The material below contains a line with "Open the rainbow" and a line with "Delete the Account". Copy exactly those two lines and all lines between them.

[[ Data for processing, beginning ]]

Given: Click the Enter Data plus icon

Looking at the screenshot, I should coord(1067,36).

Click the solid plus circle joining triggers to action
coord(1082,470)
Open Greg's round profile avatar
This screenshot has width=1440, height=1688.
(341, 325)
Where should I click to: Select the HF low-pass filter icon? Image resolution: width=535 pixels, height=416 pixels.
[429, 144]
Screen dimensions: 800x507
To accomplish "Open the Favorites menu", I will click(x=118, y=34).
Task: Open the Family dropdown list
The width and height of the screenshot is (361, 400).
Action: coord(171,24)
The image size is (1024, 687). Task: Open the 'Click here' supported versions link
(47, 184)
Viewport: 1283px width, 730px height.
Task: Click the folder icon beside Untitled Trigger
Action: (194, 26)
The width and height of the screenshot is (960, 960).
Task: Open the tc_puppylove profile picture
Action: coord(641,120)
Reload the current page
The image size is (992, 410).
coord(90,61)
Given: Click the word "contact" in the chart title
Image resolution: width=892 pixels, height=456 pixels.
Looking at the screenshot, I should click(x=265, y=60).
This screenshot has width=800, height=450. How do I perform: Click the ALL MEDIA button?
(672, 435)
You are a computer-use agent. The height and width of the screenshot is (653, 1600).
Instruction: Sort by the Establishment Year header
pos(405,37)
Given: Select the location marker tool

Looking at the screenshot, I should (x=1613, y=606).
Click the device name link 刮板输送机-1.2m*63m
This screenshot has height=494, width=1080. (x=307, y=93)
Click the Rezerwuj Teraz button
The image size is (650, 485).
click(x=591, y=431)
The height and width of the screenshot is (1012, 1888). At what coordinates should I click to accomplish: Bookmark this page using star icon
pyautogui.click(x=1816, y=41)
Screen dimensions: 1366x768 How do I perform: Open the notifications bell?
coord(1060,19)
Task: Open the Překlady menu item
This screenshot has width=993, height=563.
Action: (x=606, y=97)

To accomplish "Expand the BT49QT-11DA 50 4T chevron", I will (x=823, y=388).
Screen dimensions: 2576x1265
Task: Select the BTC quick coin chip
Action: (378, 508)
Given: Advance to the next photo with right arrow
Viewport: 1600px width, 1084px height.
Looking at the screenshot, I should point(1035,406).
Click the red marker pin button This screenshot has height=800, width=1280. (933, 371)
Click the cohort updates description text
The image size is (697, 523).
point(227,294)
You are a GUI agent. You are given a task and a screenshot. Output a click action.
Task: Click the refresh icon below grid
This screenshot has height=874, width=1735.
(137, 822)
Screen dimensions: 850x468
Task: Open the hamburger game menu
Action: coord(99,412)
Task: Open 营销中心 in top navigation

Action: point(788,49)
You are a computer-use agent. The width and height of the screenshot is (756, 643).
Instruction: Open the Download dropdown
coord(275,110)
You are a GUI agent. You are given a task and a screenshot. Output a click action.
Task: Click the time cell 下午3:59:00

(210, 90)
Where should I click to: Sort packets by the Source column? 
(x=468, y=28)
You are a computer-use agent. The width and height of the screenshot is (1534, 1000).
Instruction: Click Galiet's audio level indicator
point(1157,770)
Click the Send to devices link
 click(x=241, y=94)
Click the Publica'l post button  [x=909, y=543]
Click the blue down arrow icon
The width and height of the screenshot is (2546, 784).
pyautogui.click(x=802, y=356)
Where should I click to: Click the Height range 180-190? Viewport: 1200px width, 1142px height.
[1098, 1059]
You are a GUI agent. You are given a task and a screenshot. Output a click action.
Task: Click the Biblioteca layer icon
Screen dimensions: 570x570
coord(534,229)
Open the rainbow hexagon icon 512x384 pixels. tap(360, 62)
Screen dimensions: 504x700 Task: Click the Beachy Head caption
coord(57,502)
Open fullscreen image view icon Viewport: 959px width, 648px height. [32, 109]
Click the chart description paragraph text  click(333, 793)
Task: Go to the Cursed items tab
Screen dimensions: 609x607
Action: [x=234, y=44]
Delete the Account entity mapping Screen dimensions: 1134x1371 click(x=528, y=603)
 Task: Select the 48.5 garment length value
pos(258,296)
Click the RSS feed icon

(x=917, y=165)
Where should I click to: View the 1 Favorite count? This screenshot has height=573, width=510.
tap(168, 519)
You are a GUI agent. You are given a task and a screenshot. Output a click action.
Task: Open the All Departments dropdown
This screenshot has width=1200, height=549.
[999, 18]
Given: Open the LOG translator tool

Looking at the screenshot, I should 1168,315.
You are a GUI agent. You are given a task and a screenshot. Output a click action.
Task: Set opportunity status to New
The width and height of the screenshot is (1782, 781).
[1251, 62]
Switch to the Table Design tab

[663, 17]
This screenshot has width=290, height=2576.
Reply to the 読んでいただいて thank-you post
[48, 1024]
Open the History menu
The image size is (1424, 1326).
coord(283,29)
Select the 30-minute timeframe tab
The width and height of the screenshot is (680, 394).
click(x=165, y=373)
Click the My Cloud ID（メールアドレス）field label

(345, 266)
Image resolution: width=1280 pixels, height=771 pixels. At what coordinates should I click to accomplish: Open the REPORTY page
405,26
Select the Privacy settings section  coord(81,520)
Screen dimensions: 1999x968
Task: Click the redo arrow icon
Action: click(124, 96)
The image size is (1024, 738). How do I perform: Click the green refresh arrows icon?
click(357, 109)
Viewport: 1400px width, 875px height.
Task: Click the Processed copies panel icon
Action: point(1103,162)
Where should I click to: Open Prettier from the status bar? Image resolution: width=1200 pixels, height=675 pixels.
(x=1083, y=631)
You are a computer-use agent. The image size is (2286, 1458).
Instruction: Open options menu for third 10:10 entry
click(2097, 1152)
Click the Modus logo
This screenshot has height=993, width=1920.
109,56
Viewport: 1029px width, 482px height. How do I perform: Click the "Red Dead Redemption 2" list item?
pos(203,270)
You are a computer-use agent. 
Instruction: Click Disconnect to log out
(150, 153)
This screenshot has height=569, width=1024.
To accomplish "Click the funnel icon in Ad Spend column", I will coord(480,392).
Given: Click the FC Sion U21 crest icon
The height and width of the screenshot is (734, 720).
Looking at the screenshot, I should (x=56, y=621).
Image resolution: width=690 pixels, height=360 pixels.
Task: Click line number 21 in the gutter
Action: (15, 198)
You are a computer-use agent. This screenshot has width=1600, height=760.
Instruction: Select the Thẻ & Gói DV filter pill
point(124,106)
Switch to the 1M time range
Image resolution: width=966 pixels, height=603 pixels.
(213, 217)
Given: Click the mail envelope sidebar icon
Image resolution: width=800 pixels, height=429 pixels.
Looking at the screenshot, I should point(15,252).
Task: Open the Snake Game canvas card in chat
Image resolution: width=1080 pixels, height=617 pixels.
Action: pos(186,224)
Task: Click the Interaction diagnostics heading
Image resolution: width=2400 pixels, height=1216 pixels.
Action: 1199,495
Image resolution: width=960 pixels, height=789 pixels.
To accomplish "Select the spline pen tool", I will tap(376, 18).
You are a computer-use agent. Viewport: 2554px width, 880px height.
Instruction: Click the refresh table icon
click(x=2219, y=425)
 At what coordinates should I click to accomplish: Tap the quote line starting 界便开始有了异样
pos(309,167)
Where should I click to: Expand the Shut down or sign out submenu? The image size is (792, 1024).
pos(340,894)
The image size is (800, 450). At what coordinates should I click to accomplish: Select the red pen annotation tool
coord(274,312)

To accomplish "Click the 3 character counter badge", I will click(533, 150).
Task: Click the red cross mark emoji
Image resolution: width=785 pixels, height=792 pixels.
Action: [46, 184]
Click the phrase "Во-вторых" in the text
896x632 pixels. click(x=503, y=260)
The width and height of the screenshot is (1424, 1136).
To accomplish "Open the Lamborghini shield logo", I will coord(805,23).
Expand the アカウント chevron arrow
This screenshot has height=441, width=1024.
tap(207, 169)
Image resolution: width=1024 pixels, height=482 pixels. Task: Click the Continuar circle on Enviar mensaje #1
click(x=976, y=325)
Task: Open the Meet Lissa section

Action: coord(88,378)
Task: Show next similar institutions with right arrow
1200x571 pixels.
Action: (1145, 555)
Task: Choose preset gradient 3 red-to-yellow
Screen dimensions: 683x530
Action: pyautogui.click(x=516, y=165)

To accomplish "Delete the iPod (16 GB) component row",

[[ Data for processing, end ]]

Solution below
Open the rainbow hexagon icon 512x384 pixels. tap(360, 62)
Screen dimensions: 504x700 Task: Click the Beachy Head caption
coord(57,502)
Open fullscreen image view icon Viewport: 959px width, 648px height. [32, 109]
Click the chart description paragraph text  click(333, 793)
Task: Go to the Cursed items tab
Screen dimensions: 609x607
Action: [x=234, y=44]
Delete the Account entity mapping Screen dimensions: 1134x1371 click(x=528, y=603)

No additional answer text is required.